Transcribe the entries below exactly, starting with the line that has "Task: Select the 2027预测净利润 column header" and stopping after the line that has "Screen dimensions: 600x431"; no pictures belong in the copy.

##### PROVIDED ENTRIES

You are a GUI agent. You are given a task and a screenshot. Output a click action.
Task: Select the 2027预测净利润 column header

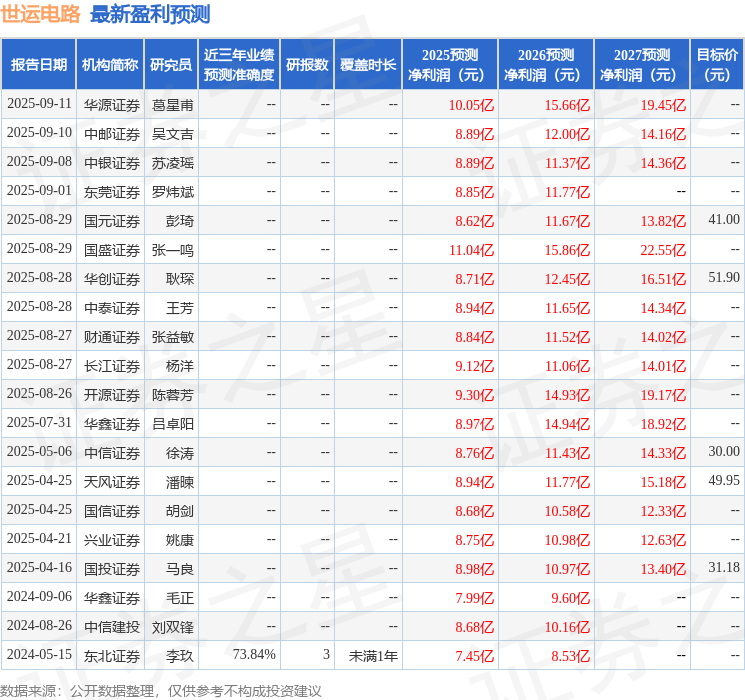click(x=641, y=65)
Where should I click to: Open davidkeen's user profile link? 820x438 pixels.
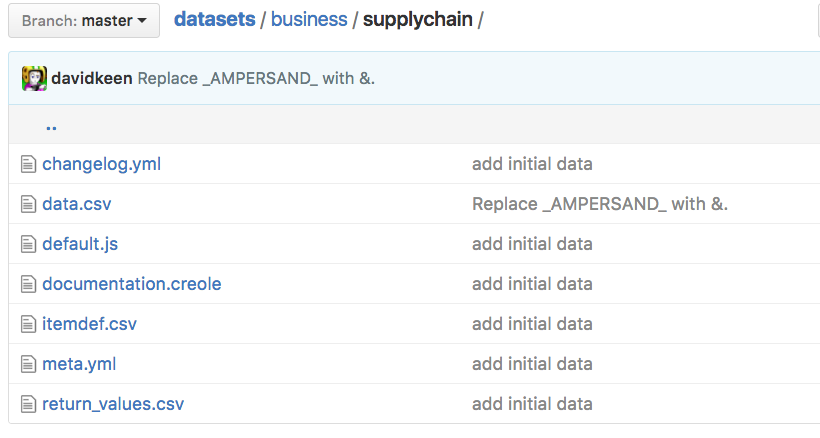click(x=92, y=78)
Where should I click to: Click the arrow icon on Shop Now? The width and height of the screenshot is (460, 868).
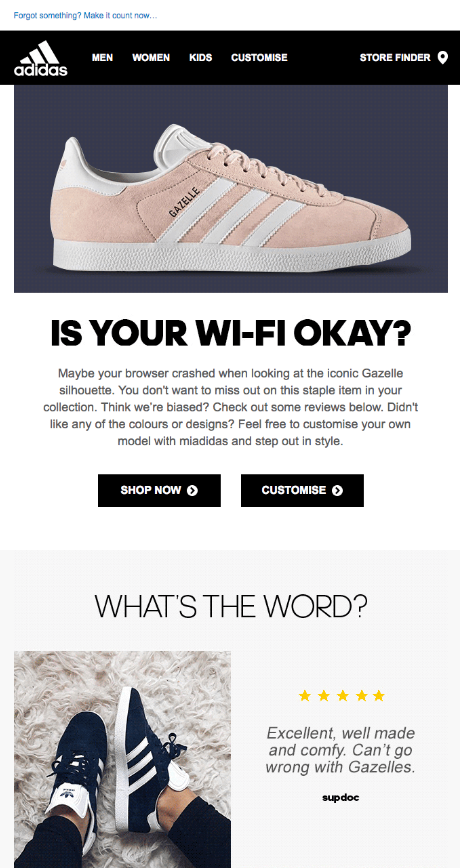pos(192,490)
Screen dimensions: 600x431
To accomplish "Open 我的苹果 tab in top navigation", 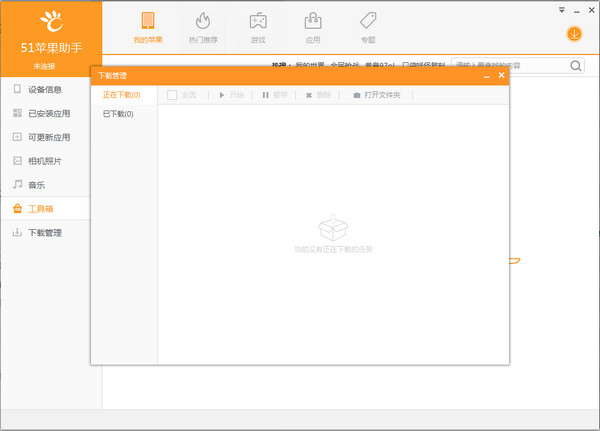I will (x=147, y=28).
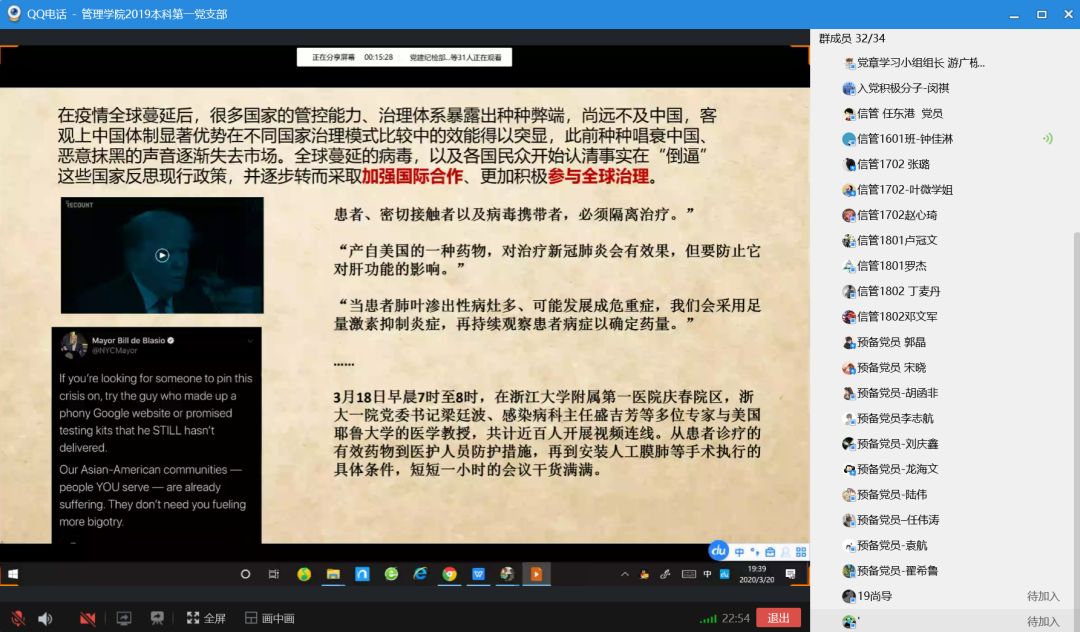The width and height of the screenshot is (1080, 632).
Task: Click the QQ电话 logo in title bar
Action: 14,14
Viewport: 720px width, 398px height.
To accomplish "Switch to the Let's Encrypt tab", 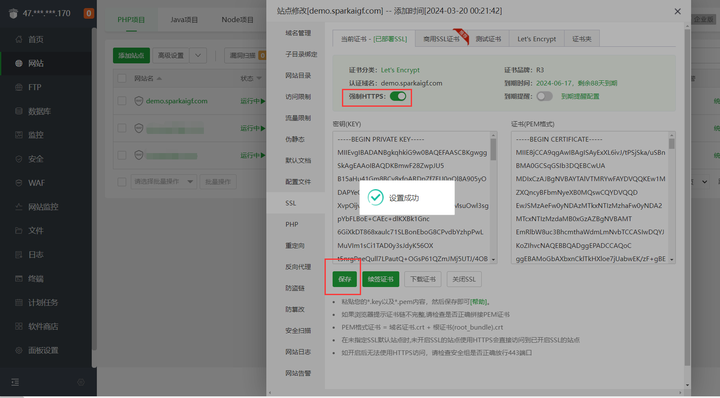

##########

REPLY TO THE EXERCISE >>
Task: Select the 2027预测净利润 column header

click(x=641, y=65)
Where should I click to: Open davidkeen's user profile link? 820x438 pixels.
click(x=92, y=78)
Where should I click to: Click the arrow icon on Shop Now? The width and height of the screenshot is (460, 868).
pos(192,490)
Screen dimensions: 600x431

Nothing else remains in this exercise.